The second car is angrier. Pressing the little RS button on the steering wheel toggles the car into one of two RS modes, each of which is configurable by the driver. RS1 in our tester flicked everything into its raciest mode, RS2 cranked the engine and transmission to 11 but left the steering and suspension in their more relaxed settings.
RS1 is like giving the RS5 a triple espresso. It gets firmer, faster, and louder – but it never turns into an outright hooligan. It’ll absolutely demolish a road in essentially any weather, though.
Our week with the RS5 was marred by what the Audi marketing department would call ‘Quattro Weather’. It just rained, and when it wasn’t raining it was pouring.
The amount of traction on offer in shocking conditions is staggering. Bury the throttle and it just gets on with the job in a straight line, digging in its claws and lunging for the horizon.
It feels every bit as fast as its 3.9-second sprint to 100km/h would suggest, even when it’s raining sideways.
There’s a lot of cleverness going on under the skin to make it happen. The standard Quattro all-wheel drive system sends 60 per cent of its torque to the rear axle as standard, but can push up to 70 per cent to the front axle when conditions demand it.
Beyond the simple front/rear split, the Sport Differential fitted to the rear axle of our tester can send up to 85 per cent of the torque on that axle to a single wheel.

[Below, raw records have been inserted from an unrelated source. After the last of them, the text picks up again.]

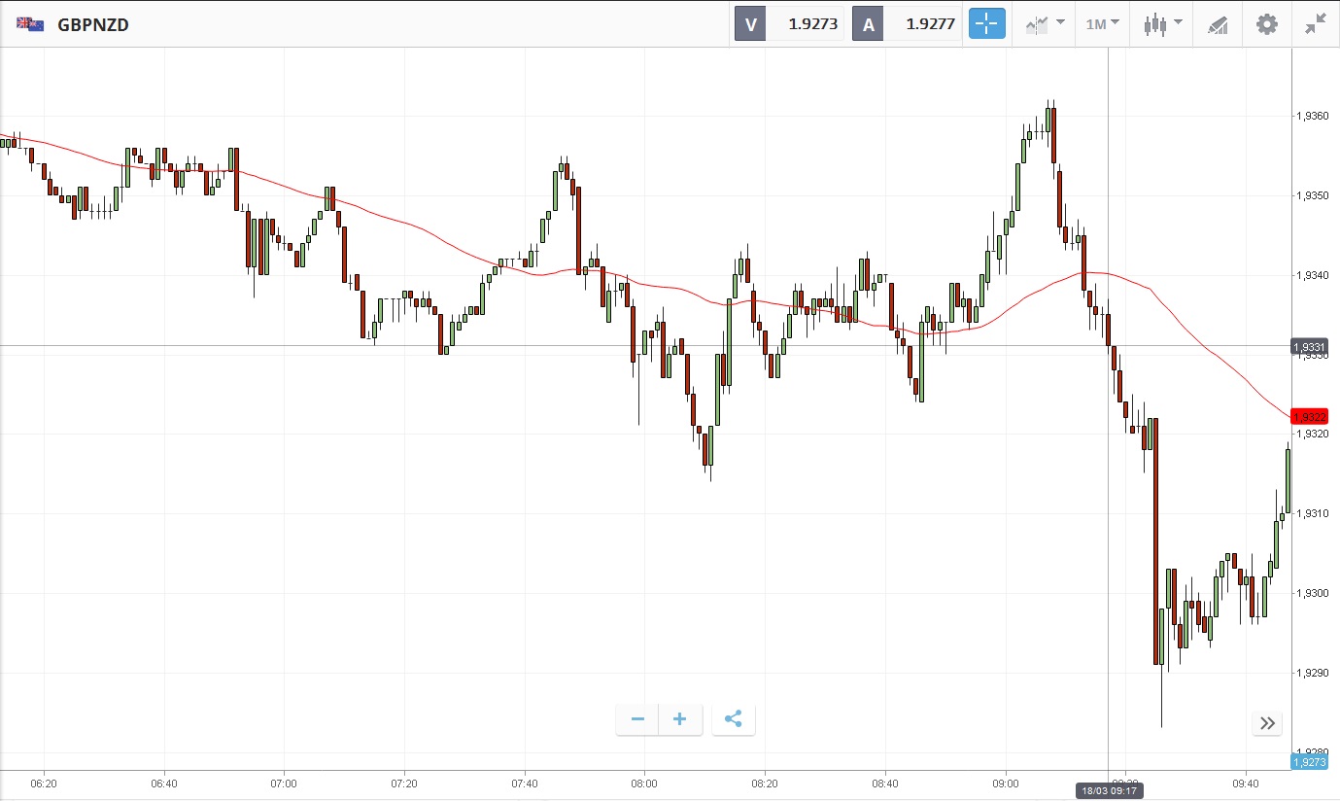Click the GBPNZD symbol name
This screenshot has width=1340, height=801.
[93, 24]
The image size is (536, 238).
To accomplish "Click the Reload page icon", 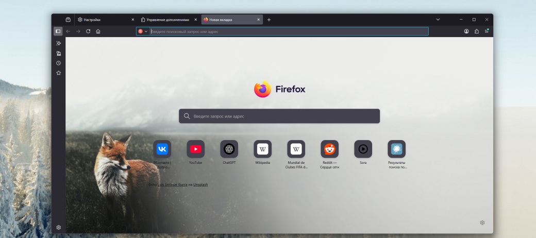I will (x=88, y=31).
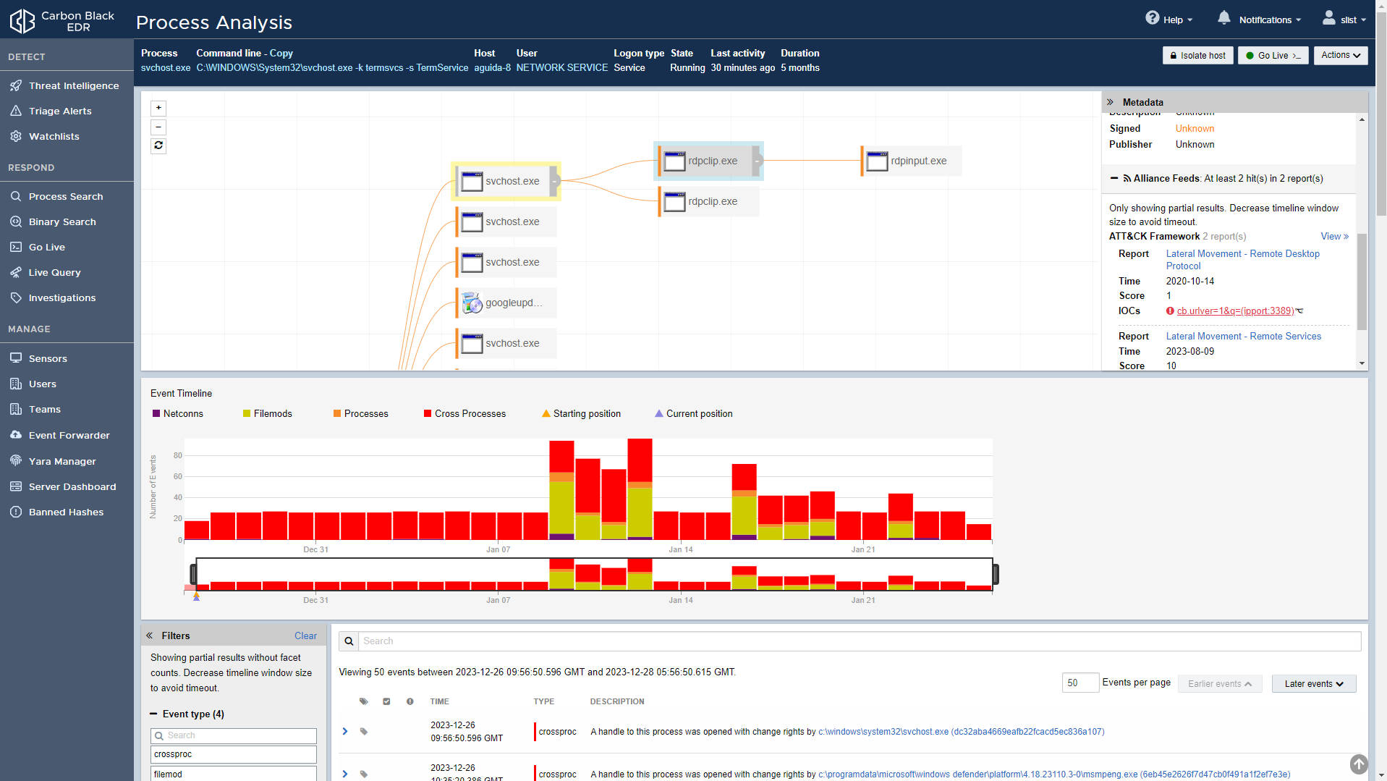Toggle Filemods legend in Event Timeline
Image resolution: width=1387 pixels, height=781 pixels.
268,413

The upshot? Squeeze the accelerator around a slick roundabout and you can feel torque going to the outside rear wheel while there’s steering lock wound on, helping pivot the car, and then shuffling it forward as the steering straightens to help slingshot you out.
Oversteer isn’t really on the menu, but the steering is precise and the nose keen to turn. It never feels playful, but it’s ferociously effective.
Speaking of which, the optional carbon ceramic brakes are impressive. I’d never driven a car with carbon ceramics, and was expecting them to be a bit grabby in the city, but the RS5 stops smoothly at low speeds – and quickly when the speed rises.
Servicing plans are relatively simple. The RS5 Sportback and RS4 Avant are offered with a five-year scheduled service plan for $3050.
It’s very pretty and very fast, but the Audi RS5 isn’t a sports coupe in the same mould as the BMW M4 or Mercedes-AMG C63 S.
The twin-turbo V6 isn’t light on punch, but it lacks the character of the inline-six in the last BMW M3 or the thumping V8 in the C63 S.
The all-wheel drive system makes for ruthless progress in any weather but it’s light on tail-out theatrics, and the interior is beautifully fitted out but perhaps slightly light on drama.
Turbo'd and downsized
The Audi RS5 is down two cylinders on its predecessor, but isn't short on punch
Yet to write the RS5 off as boring would be missing the point. Especially in green, it’s a very likeable way drive a long way and make a statement while you’re doing it.
Just be careful with the options. Don’t bother with the carbon ceramic brakes, and opt for the adaptive dampers.